If you are appalled by this destruction, here are actions you can take:

  1. Join Events around the Country on September 5 for the International Day of Action for the Amazon. The day of action is sponsored by Act for Amazonia, Amazon Watch, and Extinction Rebellion to call attention to the plight of the forests and Indigenous peoples.
  2. Put Pressure on the Worst Companies. While the companies directly responsible for the destruction of the Amazon are largely Brazilian, they work closely with US agribusiness companies like ADM and Cargill, and these companies are financed by some of the largest banks and asset managers in the world, including Bank of America, JP Morgan Chase, Citigroup, and BlackRock, which is the world’s largest asset manager with $6 trillion in assets. BlackRock is one of the largest investors in Brazil’s agribusiness sector and announced plans to expand its operations in Brazil after Bolsonaro was elected.

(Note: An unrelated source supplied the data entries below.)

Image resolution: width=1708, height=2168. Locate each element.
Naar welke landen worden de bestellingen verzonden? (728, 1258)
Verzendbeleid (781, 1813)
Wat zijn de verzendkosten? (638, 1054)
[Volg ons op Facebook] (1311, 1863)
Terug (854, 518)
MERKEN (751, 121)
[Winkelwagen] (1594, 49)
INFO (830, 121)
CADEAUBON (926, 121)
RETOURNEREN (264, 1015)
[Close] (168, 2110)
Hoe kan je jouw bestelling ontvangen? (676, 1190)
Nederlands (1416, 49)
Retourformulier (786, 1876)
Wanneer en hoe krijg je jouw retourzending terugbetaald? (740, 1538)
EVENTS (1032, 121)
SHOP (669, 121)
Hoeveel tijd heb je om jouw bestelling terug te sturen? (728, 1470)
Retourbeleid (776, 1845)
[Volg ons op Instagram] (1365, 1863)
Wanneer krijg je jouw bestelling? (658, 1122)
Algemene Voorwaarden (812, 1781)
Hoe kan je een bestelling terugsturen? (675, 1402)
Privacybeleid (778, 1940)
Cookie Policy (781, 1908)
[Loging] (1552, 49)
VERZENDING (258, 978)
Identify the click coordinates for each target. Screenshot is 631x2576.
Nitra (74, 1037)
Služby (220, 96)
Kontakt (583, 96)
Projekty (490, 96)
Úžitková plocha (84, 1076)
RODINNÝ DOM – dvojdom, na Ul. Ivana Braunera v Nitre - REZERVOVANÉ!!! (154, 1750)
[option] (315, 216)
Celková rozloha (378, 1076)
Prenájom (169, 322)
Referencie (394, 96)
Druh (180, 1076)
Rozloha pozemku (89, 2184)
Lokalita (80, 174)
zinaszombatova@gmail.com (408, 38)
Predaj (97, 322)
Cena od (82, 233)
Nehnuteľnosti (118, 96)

    Sign these petitions with Green America and our allies:

Tell BlackRock to stop funding Amazon destruction

Tell JP Morgan Chase to stop funding the climate crisis

  1. At the Grocery Store: According to a new report from Mighty Earth, several major food companies purchase beef, soy and other products from Cargill and Brazilian firms like JBS that are implicated in the destruction of the Amazon.  If you are a customer of Ahold Delhaize stores (Giant, Stop & Shop, Hanneford, and Food Lion), McDonalds, Costco, Walmart, or Nestle, let them know that you are concerned about the fires in the Amazon, and want them to take action to get products out of their supply chain that drive destruction in the Amazon.
  2. Use Your Banking and Investments to send a message. If you haven’t moved your money to community development banks and credit unions that support local communities and away from megabanks that finance the climate crisis, you can use our Get A Better Bank database to find a great option near you.

    And, if you are investing in stocks and bonds, take action to divest from fossil fuel companies, agribusinesses, and megabanks by moving your assets to socially responsible investments.
  3. Use Your Purchasing Power, especially when buying meat or wood.
  • Beef and Leather: Since 2017, most of Brazil’s beef has not entered the US market, but processed Brazilian beef can still appear in products on US shelves like beef jerky and corned beef. Also, leather goods in general may come from Brazilian cows. VF Corp., owner of Timberland, Vans, and Northface, issued a statement that it will no longer purchase Brazilian leather.  Use your consumer voice to encourage brands you buy from to follow suit.  Avoid processed beef and leather products, and in general, to address climate change, try to eat less meat, shift towards a vegetarian diet, and buy less new clothing.
  • Wood products: Logging for wood in the Amazon is a major cause of deforestation. Some of these wood products can enter the United States. If you are purchasing tropical hardwoods, look for products that carry the Forest Stewardship Council certification. Better yet, purchase reclaimed woods.
  1. Take Action to Protect US Forests. While the Amazon rainforest is unique, all forests are important to the environmental health of the planet. In the midst of the Amazon fires, the Trump Administration announced that it is seeking to open up the Tongass National Forest to logging. The Tongass is the largest intact temperate forest in the world and is one of the great natural treasures of the US. It is also a major source of carbon sequestration. Political and legal pressure have preserved the Tongass before, so call your Senators and Representative in Congress and tell them to fight for the Tongass forest and oppose the Administration’s attempts to sell off one of the nation’s most precious assets.